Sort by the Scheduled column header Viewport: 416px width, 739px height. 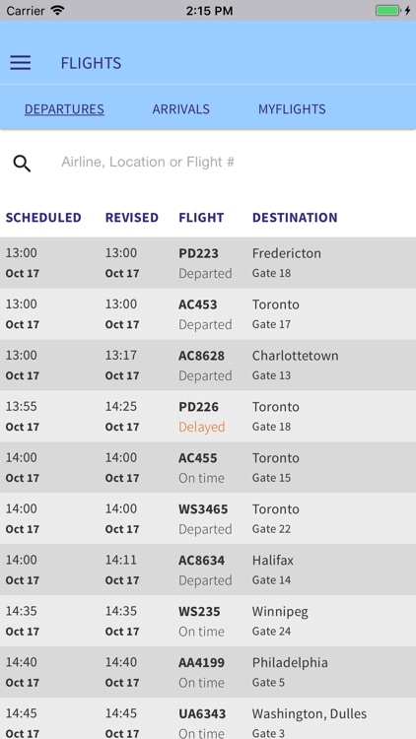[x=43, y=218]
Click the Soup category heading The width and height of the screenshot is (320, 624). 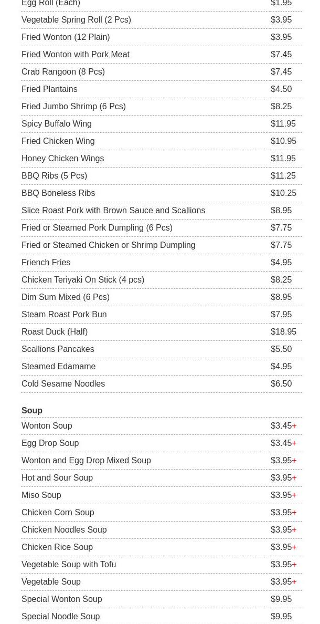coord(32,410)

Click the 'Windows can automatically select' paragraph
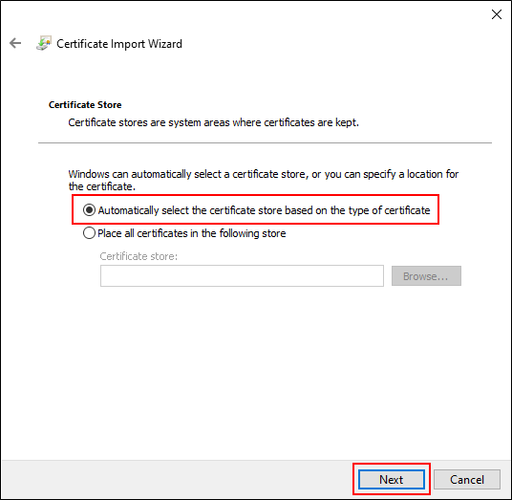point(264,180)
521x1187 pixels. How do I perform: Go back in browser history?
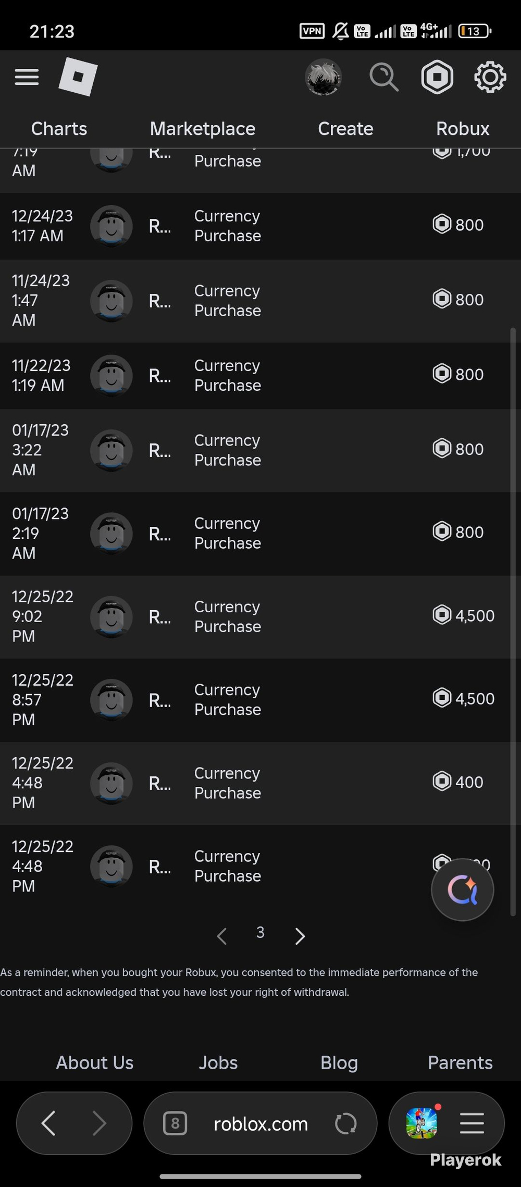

++++++++

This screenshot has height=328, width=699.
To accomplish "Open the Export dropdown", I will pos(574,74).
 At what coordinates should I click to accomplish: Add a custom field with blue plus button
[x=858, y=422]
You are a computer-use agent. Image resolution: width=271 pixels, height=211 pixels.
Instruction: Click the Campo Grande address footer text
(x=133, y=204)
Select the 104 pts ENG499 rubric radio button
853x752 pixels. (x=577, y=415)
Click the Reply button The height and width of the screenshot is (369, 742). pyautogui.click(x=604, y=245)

++++++++

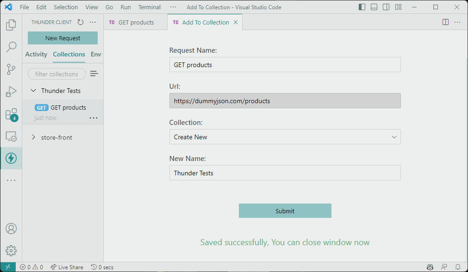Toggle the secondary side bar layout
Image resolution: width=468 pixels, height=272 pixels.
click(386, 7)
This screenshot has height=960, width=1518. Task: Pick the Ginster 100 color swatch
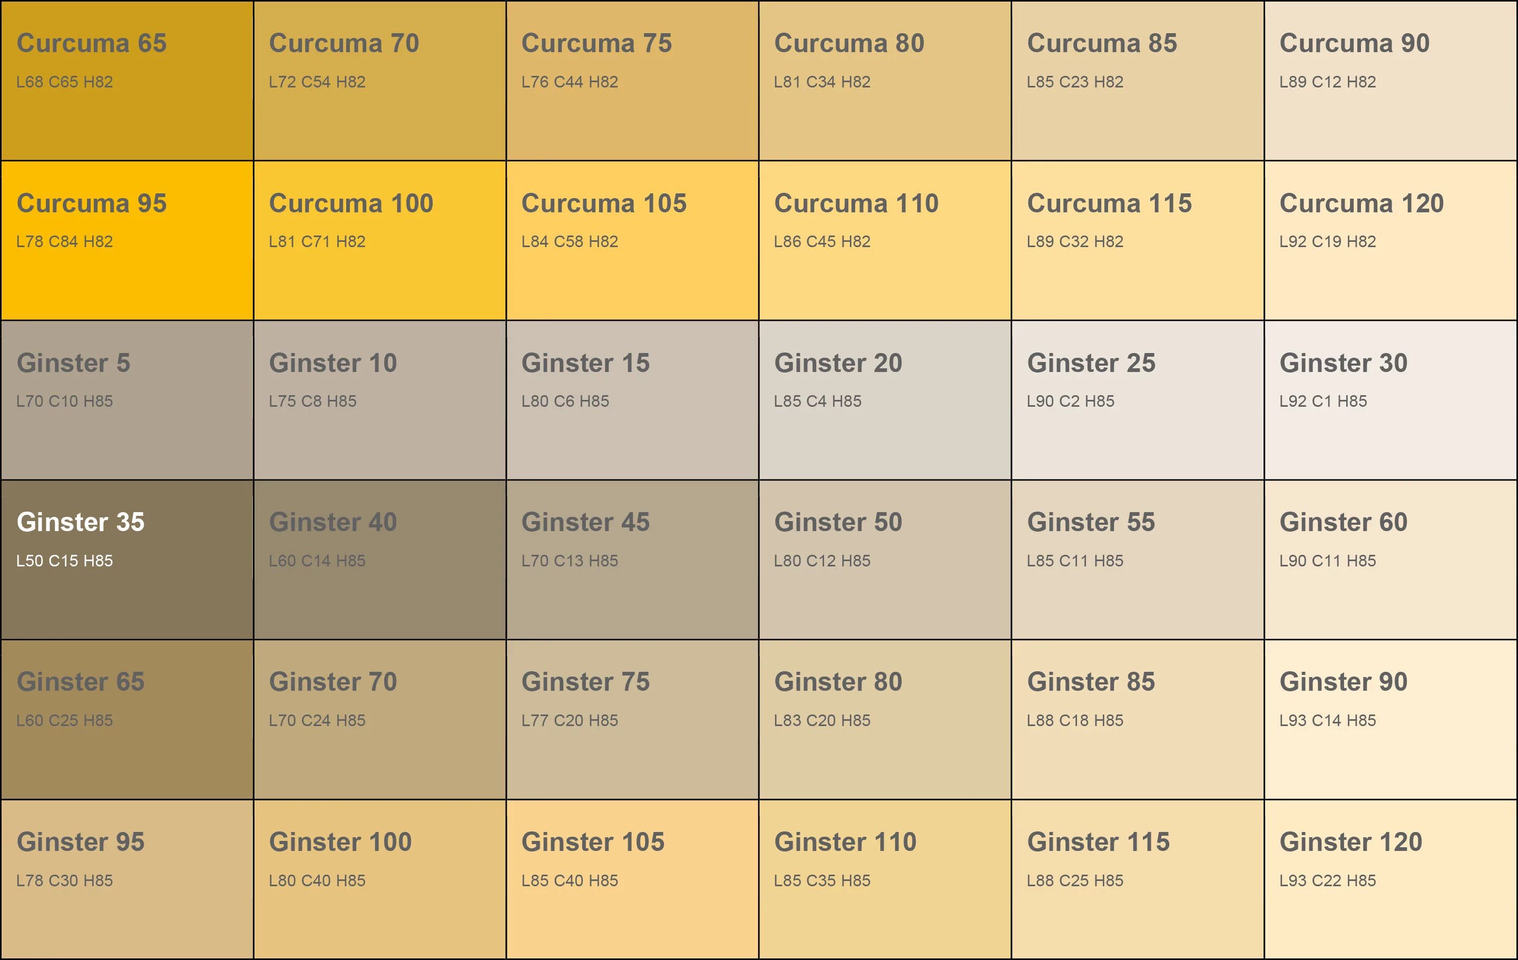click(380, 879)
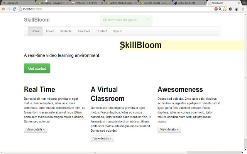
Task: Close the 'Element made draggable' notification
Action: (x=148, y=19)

++++++++

Aim of the task:
What to print is the stretch of entries from the line with "Click the 'Windows" up to and including the line with "521x1187 pixels. How". Please print it exactly and leave out the pictures.

Expected output:
Click the 'Windows can automatically select' paragraph
point(264,180)
521x1187 pixels. How do I perform: Go back in browser history?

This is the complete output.